In October 2015, Marvel revealed that main cast members Clark Gregg, Ming-Na Wen, Brett Dalton, Chloe Bennet, Iain De Caestecker, Elizabeth Henstridge, Nick Blood, Adrianne Palicki, Henry Simmons, and Luke Mitchell would star as Phil Coulson, Melinda May, Grant Ward, Daisy Johnson, Leo Fitz, Jemma Simmons, Lance Hunter, Bobbi Morse, Alphonso "Mack" Mackenzie, and Lincoln Campbell, respectively. It was also revealed that the guest cast for the episode would include Blair Underwood as Dr. Andrew Garner, Constance Zimmer as Rosalind Price, Matthew Willig as Lash, Daz Crawford as Kebo, Andrew Howard as Luther Banks, Spencer Treat Clark as Werner von Strucker, Powers Boothe as Gideon Malick, Hector Hugo as Jerome Deschamps, Anthony Corrales as S.H.I.E.L.D. agent and Marco Martinez as Officer Stuart. Corrales and Martinez did not receive guest star credit in the episode.
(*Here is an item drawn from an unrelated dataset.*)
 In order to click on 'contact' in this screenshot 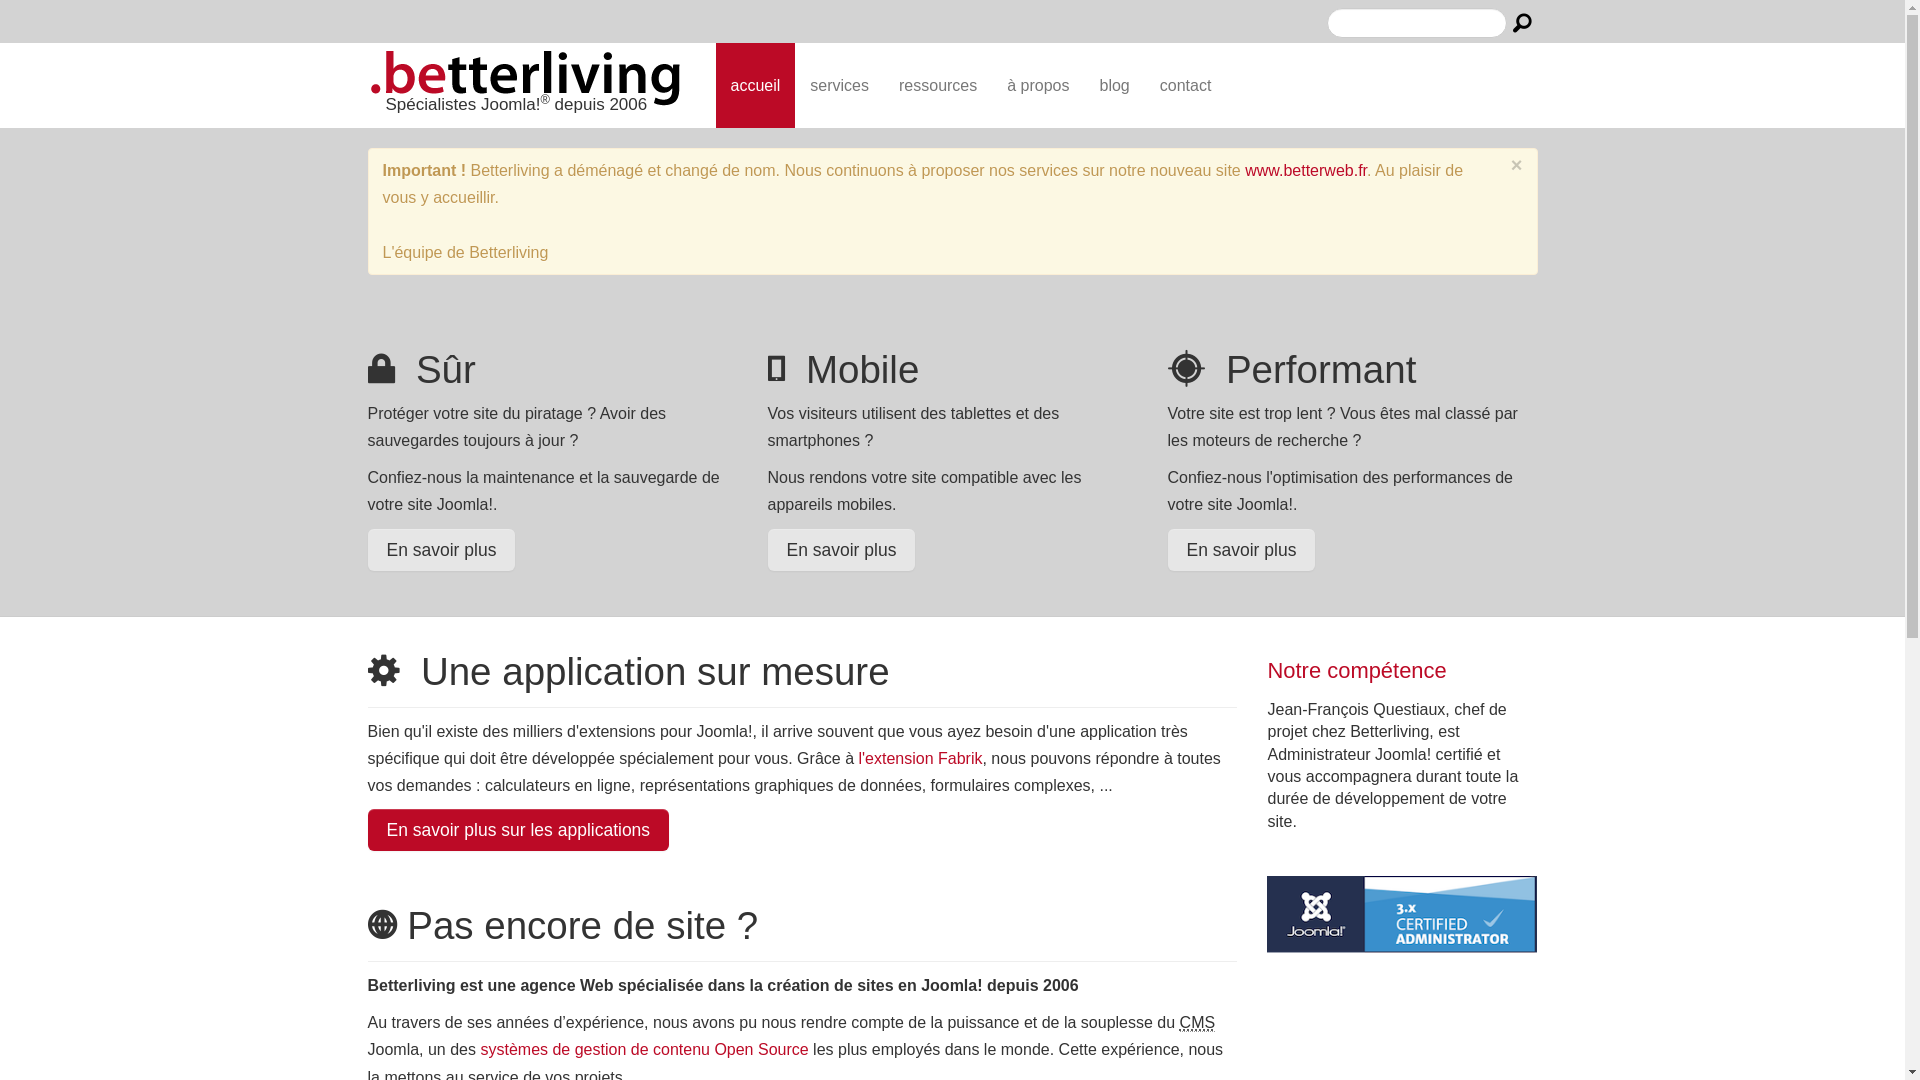, I will do `click(1185, 84)`.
Underwood, Zimmer, Willig, Crawford, Howard, and Clark reprise their roles from earlier in the series, while Boothe previously appeared as a then-unnamed Malick in The Avengers.

== Release ==

=== Broadcast ===
"Among Us Hide..." was first aired in the United States on ABC on November 3, 2015.

=== Marketing ===
To celebrate the series reaching 50 episodes, Marvel released a video showing cast and crew members discussing their memories and favorite moments of the series so far.

== Reception ==

=== Ratings ===
In the United States the episode received a 1.4/4 percent share among adults between the ages of 18 and 49, meaning that it was seen by 1.4 percent of all households, and 4 percent of all of those watching television at the time of the broadcast. It was watched by 3.84 million viewers.